_Aufgaben_.
[1] Fasse im Briefwechsel zur Ferkelkastration den Absatz, der mit „mit Fassungslosigkeit habe ich gerade gelesen“ beginnt, als kurze Stichpunktliste zusammen. Die wichtigsten Fakten müssen erhalten bleiben.
[2] Nimm den Briefwechsel zur Ferkelkastration nach seinem letzten Satz wieder auf und schreibe ihn weiter.

_Textauszug_.
────
Frage an Saskia Esken von Birgit D. bezüglich Landwirtschaft und Ernährung
Sehr geehrte Frau Esken,
mit Fassungslosigkeit habe ich gerade gelesen, dass Sie auch für die Verlängerung der betäubungslosen Ferkelkastration gestimmt haben. Das ist ein Skandal. Mir drängt sich der Verdacht auf, dass auch die SPD eine Tierquäler-Partei ist. Das ging schon mit dem Koalitionsvertrag los, indem sich die SPD gemeinsam mit CDU/CSU darauf geeinigt hat, Tierschützer, die in Ställe „einbrechen“ (um Missstände aufzudecken!), härter bestrafen zu wollen. Im September hat die SPD zusammen mit CDU/CSU zwei verschiedene Anträge von FDP und Grünen zu Verschärfungen bei Tiertransporten abgelehnt. Und nun diese unselige Fristverlängerung!
Genau dieses "Weiter-So-für-die-Wirtschaft-koste-es-was-es-wolle" ist der Grund dafür, dass der SPD die Wähler in Scharen weglaufen.
Bitte erläutern Sie mir Ihre ganz persönlichen Beweggründe, warum Sie dafür gestimmt haben, dieses qualvolle Prozedere beibehalten zu wollen.
Und kommen Sie mir nicht mit einer vorformulierten Textwüste von Ihrem SPD-Kollegen Rainer Spiering. Und auch nicht mit dem Totschlagargument Arbeitsplätze (ich weiß, eine makabre Wortwahl in Zusammenhang mit dem sensiblen Thema Tierschutz). Wenn Geschäftsgrundlagen ethisch nicht vertretbar sind und zu gesundheitlichen Gefahren von Mensch, Tier und Umwelt führen, dürfen Arbeitsplätze kein Argument mehr sein.
Mich interessiert wirklich, ob Sie als Politikerin noch Empathiefähigkeit für andere Lebewesen haben, und wie Sie persönlich zum Thema Tierschutz stehen.
Mit freundlichen Grüßen,
B. D.
Sehr geehrte Frau D.,
vielen Dank für Ihre Zuschrift auf abgeordnetenwatch.de zum Thema "Verlängerung der betäubungslosen Kastration bei Ferkeln". Ich kann Ihre Empörung durchaus nachvollziehen und hätte mir auch gewünschte mir, dass dieser Schritt nicht notwendig gewesen wäre. Ich versuche im Folgenden zu erläutern, wie es dazu kam:
Wie ich auch schon in einer persönlichen Erklärung zur Fortsetzung der betäubungslosen Kastration bei Ferkeln veröffentlicht habe ( https://www.saskiaesken.de/statements/persoenliche-erklaerung-zur-fortgesetzten-betaeubungslosen-kastration-von-ferkeln-1127 ), hat mich das Ergebnis der Abstimmung traurig und wütend gemacht. Wegen der Untätigkeit des unionsgeführten BMEL in der vergangenen Legislatur sollen wir über das Leid unzähliger neugeborener Ferkel hinwegsehen und die Übergangsfrist zum Verbot dieser tierquälerischen Methode nochmals verlängern.
────
_Gesammelte Daten_.
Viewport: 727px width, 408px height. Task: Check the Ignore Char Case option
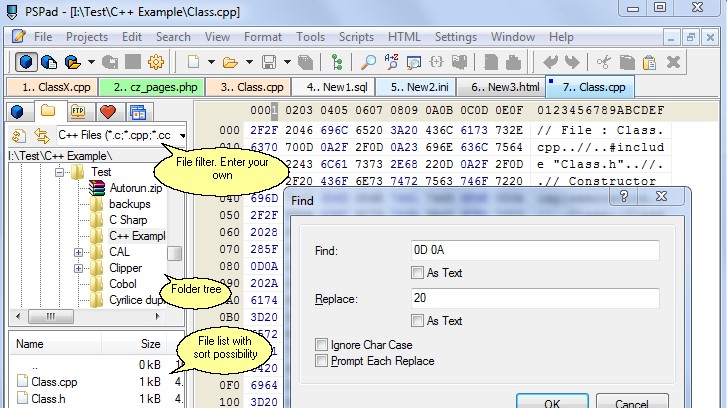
────
_Schriftliche Antworten_.
[1]
- Birgit D. hat fassungslos gelesen, dass Saskia Esken für die Verlängerung der betäubungslosen Ferkelkastration gestimmt hat, und nennt das einen Skandal.
- Sie hat den Verdacht, dass auch die SPD eine Tierquäler-Partei ist.
- Schon im Koalitionsvertrag hat sich die SPD mit CDU/CSU darauf geeinigt, Tierschützer härter zu bestrafen, die in Ställe „einbrechen“, um Missstände aufzudecken.
- Im September hat die SPD zusammen mit CDU/CSU zwei Anträge von FDP und Grünen zu Verschärfungen bei Tiertransporten abgelehnt.
- Jetzt kommt noch die Fristverlängerung hinzu.

[2]
Bis 2016 kamen die Verhandlungen über Alternativen zur betäubungslosen Kastration gut voran, danach wurden weder vom BMEL noch von weiten Teilen der Verbandsvertreter weitere Anstrengungen unternommen, um die Alternativen rechtmäßig anwendbar zu machen. Meine KollegInnen aus der SPD-Bundestagsfraktion, die das Thema fachlich betreuen, sind leider auch in der Koalition nicht mehr weiter gekommen.
Jetzt in der neuen Legislatur konnte in zähen Verhandlungen ein Gesamtpaket geschnürt werden konnte, das die Übergangsfrist bei der betäubungslosen Ferkelkastration zwar nochmal verlängert, dann aber endgültig Schluss damit macht. Weil das Paket ansonsten wichtige Erfolge für den Tierschutz enthält und das BMEL dazu verpflichtet wurde, bis zum 30. Mai 2019 endlich die Verordnung über die Sachkunde und die Anwendung von alternativen Methoden zur Ferkelkastration vorzulegen, habe ich mich entschieden, dem Kompromiss zuzustimmen.
Neben der Ferkelkastration konnte ein Paradigmenwechsel hin zum Tierschutz in der Nutztierhaltung erreicht werden. Bis Mitte der Legislatur soll das BMEL eine Nutztierstrategie vorlegen, die nicht-kurative Eingriffe wie das Kürzen von Ringelschwänzen und das Enthornen von Rindern und vor allem auch das Töten von Eintagsküken so schnell wie möglich beendet. Und auch unter die betäubungslose Ferkelkastration ist damit ein Schlussstrich gezogen, auch wenn er – und das bedaure ich wirklich sehr – nicht sofort kommt.